= Supplied records =
★ ★ ★ ★ ★ ★ ★
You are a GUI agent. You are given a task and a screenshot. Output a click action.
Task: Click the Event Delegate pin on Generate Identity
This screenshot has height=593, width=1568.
★ ★ ★ ★ ★ ★ ★
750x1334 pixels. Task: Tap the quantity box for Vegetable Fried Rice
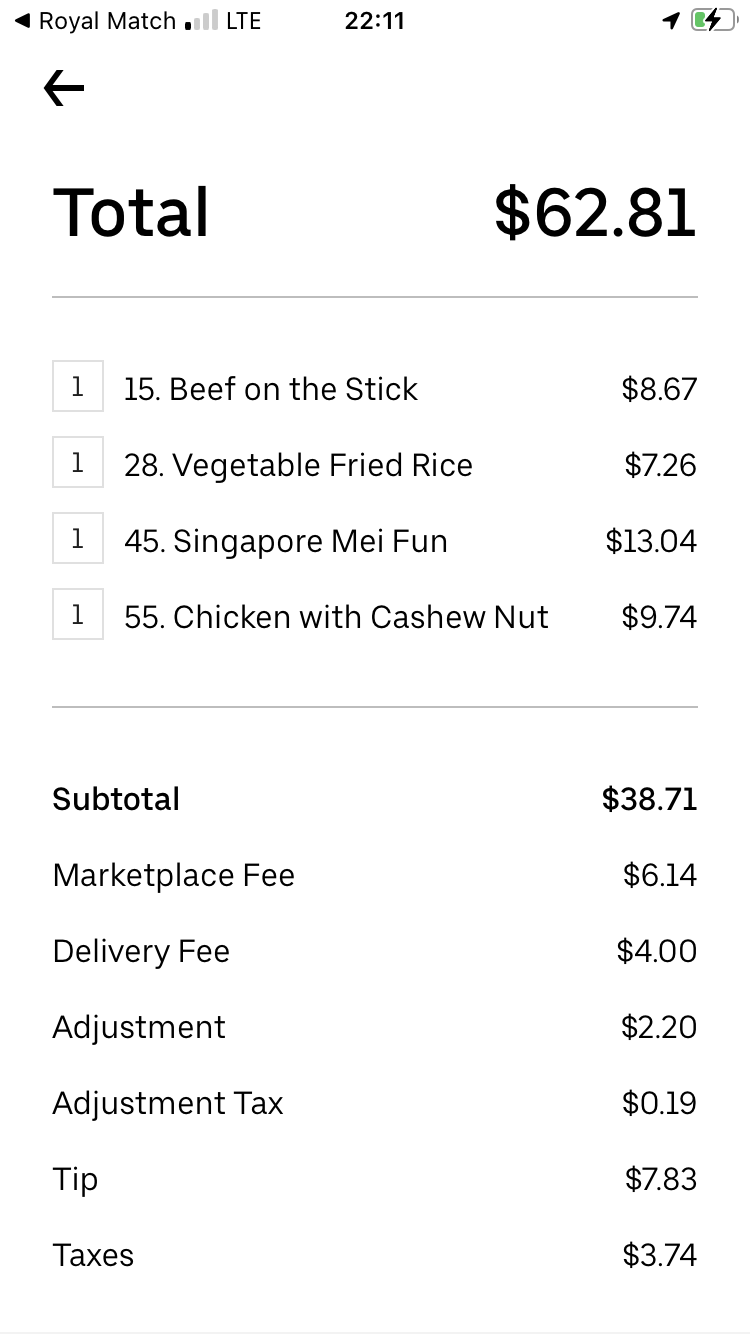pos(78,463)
★ ★ ★ ★ ★ ★ ★
= Exercise objective =
Copy out all lines of the listing above that include "screenshot".

= Your response =
You are a GUI agent. You are given a task and a screenshot. Output a click action.
This screenshot has height=593, width=1568.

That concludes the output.